Ковалев машинально прикрыл свой дневник. Поручик, мелком бросивший взгляд на закрывающуюся страницу, покрытую вязью фиолетовых строчек, успел заметить лежавший там красный кленовый лист.
- У тебя, Николай Палыч, патологическая страсть к мертвечине, - поручик ткнул указательным пальцем в сторону закрытой коленкоровой тетради. Гербарии, листки сушеные. Ты, наверное, обожаешь прикладываться к святым мощам, накалывать жуков на булавки, гулять по погостам, наливаться осенней грустью. Да и вообще, разве человек не склонный к мертвечине стал бы работать в контрразведке?
Пряча в усах улыбку, Ковалев встал из-за стола, скрипнув старым учительским стулом - раньше в здании располагалась гимназия, - одернул френч и с хрустом потянулся.
- Нет, мой милый юный друг. Ты меня. В сущности, не знаешь. На самом деле я очень веселый и жизнерадостный человек. Просто у всех слишком долго просидевших в окопах появляется в характере и поведении нечто философичное. Поверх животной жизнерадостности - легкий флер серьезности и размышлений о вечном. У тебя, Олег, этого пока не наблюдается.

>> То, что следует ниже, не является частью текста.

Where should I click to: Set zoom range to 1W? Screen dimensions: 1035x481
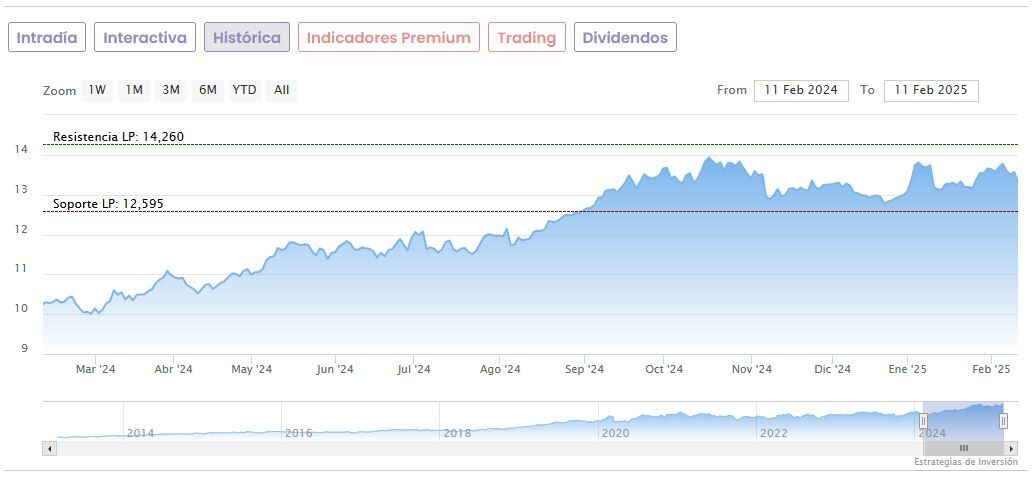click(x=97, y=90)
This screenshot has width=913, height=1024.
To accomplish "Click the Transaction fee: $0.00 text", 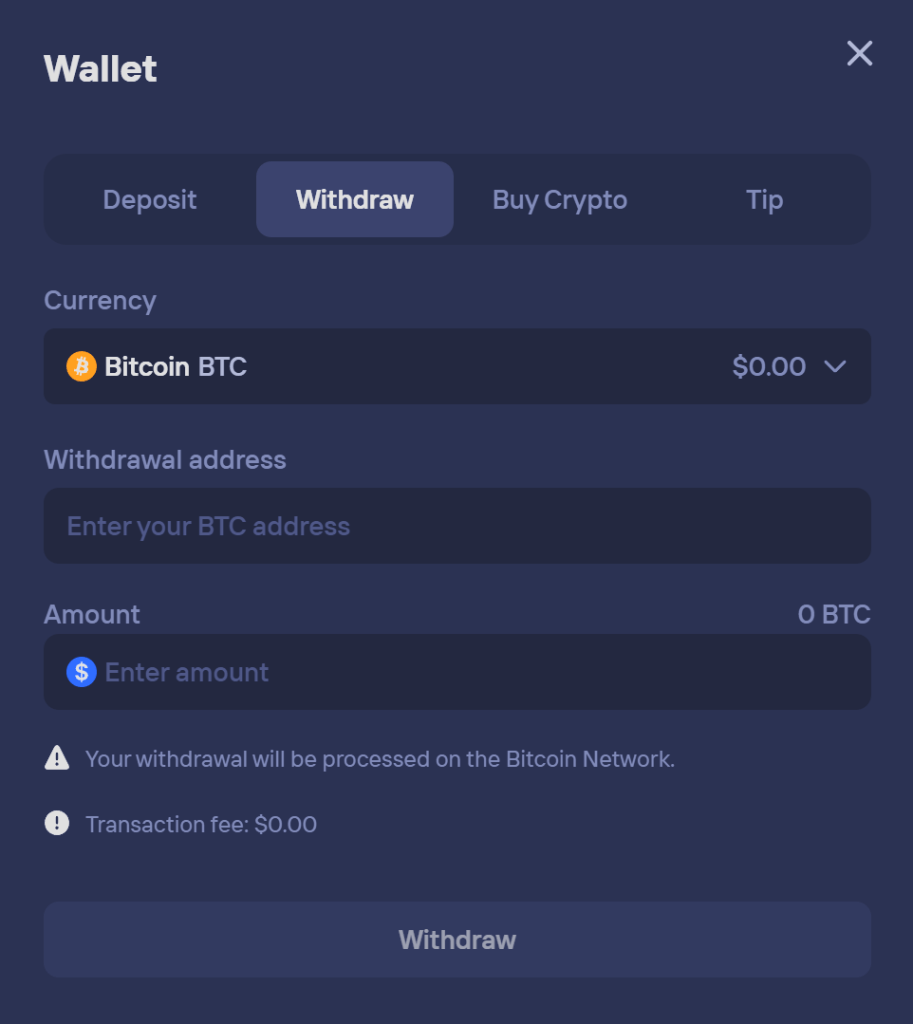I will click(202, 824).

- Намекаешь на то, что молодой офицеришко пороху не нюхал, Николай Палыч?
- Боже упаси! Разве может бесхитростный фронтовик хитрить да намекать, Олег э-э... Вениаминович.
- Вадимович.
- Пардон. Вадимович. Я же говорю исключительно о себе, хоть и во множественном числе. Стараюсь придать значительность своему опыту. Не в моем характере старого окопника ваши штабные иезуитства, полунамеки.
- У меня, если что и есть, то только контрразведывательское иезуитство, Николай Палыч, контрразведывательское всего-навсего. Штабное-то еще покруче будет. Где уж нам, серым, ненаученным в придворной дипломатии.
- Это ты-то дипломатии не научен?
- Увы. Увы, оказался неспособен. Да и не наше это дело. В штабах работают языком и задницей, Николай Палыч. А наше с вами оружие - голова.
Ковалев вспомнил хищный оскал ротмистра Таранского, его блестящие навыкате глаза, прилизанные волосы с аккуратной белой линией пробора и вечно сбитые кулаки.
- И кулаки. И никелированные инструменты.
- О Таранском подумали? - с лица Козлова слетела улыбка. - Такие как он, по-моему, только компрометируют нашу контору. Я бы даже сказал, профанируют. Абсолютно неинтеллигентные методы.
- Совершенно скотские. И если ты заметил, Олег, руки я ему не подаю.
- А вот это глупо. Зачем наживать врагов? Их по ту сторону фронта хватает. Одно дело делаем. Гибче надо быть.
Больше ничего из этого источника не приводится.